Records provided:
Start of Block

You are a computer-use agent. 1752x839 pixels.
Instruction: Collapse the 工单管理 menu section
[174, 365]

End of Block
Start of Block

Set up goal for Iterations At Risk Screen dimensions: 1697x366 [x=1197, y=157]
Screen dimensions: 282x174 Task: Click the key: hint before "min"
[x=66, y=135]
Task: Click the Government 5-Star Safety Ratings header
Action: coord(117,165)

End of Block
Start of Block

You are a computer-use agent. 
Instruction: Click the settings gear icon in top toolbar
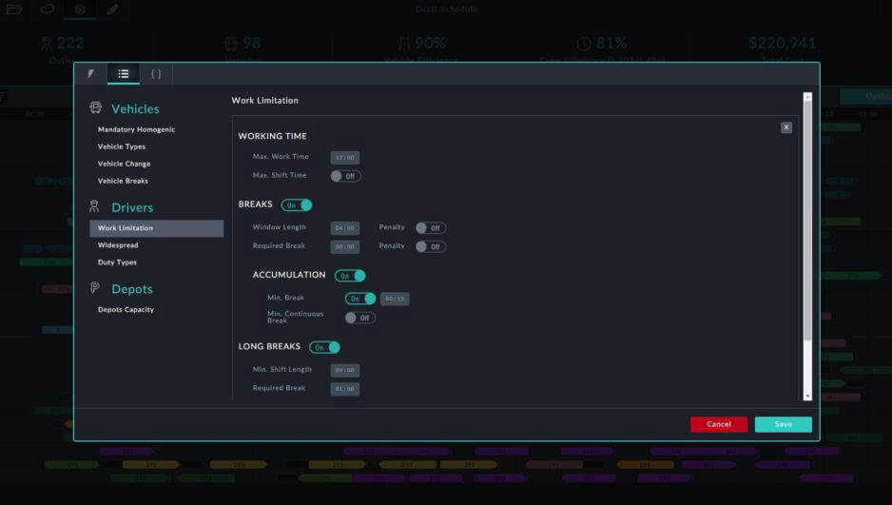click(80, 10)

End of Block

Problem details: The required answer is each line of the data in which the word "agent" appears.

Answer to this task:
You are a computer-use agent. 1752x839 pixels.
You are a computer-use agent. 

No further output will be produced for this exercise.